Although Brodifacoum inhibits the same vitamin K dependent clotting factors as warfarin and can be reversed with Vitamin K [16- 18], vitamin K may take a number of hours to reach its full effect and require repetitive, large doses, particularly when being used to reverse a long acting warfarin derivative. Prolonged use and high volumes of fresh frozen plasma are impractical. A four factor Prothrombin Complex concentrate (PCC) with increased levels of factor VII compared with previous PCCs became available in 2013 and has the capacity to rapidly reverse warfarin toxicity [19,20]. The availability of K-centra presents an important adjunct to Vitamin K therapy for the rapid reversal of severe warfarin related coagulopathy and is now the recommended product of choice per 2016 CHEST guidelines [21]. Optimal dosing is not established. Preliminary data suggests lower doses may be as effective as higher doses. We are looking at this prospectively at our institution. We chose a low dose regimen of 25 units per kilogram which proved to be highly effective and was only repeated one additional time.
Summary
A 54 year old man presented with acute soft tissue, genitourinary tract, and retroperitoneal bleeding. Prothrombin and Partial thromboplastin times were markedly elevated. Coagulopathy was rapidly and completed reversed with the initial use of both vitamin K and K-Centra four factor clotting concentrate then maintained with oral Vitamin K. Brodifacoum toxicity was suspected and subsequently confirmed.
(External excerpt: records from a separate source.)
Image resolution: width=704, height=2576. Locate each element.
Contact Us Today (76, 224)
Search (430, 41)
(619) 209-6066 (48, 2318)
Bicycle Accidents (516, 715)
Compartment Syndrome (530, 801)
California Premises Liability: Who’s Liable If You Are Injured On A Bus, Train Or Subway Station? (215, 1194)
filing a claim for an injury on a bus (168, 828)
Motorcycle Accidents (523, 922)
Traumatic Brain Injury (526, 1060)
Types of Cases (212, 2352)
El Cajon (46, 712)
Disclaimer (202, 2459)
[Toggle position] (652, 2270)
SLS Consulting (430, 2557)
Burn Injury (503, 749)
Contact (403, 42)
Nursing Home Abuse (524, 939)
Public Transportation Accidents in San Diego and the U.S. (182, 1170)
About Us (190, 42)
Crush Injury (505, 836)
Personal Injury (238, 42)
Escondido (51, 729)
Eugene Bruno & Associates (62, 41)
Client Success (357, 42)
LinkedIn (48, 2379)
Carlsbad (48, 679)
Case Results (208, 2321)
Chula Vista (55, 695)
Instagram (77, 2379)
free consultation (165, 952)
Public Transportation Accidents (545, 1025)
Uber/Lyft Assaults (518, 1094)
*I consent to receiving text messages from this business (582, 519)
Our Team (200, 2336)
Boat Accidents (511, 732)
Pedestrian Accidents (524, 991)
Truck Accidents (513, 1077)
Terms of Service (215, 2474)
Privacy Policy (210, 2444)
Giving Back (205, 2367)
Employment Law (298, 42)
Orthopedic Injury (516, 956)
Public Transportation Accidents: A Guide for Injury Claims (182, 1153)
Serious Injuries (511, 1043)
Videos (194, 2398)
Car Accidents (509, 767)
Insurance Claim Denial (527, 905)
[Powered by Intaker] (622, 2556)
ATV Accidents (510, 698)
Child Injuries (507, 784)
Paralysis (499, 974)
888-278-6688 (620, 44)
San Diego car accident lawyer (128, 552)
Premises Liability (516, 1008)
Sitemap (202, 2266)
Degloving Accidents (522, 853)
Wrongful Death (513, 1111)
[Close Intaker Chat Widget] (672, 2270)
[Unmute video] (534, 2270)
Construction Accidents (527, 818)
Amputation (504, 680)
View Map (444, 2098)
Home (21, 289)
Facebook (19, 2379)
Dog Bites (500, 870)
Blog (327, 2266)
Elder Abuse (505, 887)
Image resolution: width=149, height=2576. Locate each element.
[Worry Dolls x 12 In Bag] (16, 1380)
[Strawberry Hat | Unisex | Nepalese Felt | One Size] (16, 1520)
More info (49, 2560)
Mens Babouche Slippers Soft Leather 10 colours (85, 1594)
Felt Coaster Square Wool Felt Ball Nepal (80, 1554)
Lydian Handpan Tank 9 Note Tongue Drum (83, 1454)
This case illustrates the importance of a high clinical level of suspicion and prompt evaluation of an unexplained coagulopathy in persons who may have ingested a brodifacoum contaminated cannabinoid product and extends the use of K-centra 4 factor clotting concentrate as a rapid, although temporary, antidote when faced with life threatening hemorrhage.
References
9. Sharma P, Bently P. Of rats and men: superwarfarin toxicity. Lancet. 2005; 365: 552-553.
17. Thigpen JL, Limdi NA. Reversal of oral anticoagulation. Pharmacotherapy. 2013; 33: 1199-1213.
Citation
Granfortuna J. Brodifacoum Coagulopathy from Tainted Synthetic Cannabinoids. SM J Clin Med. 2018; 4(3): 1038.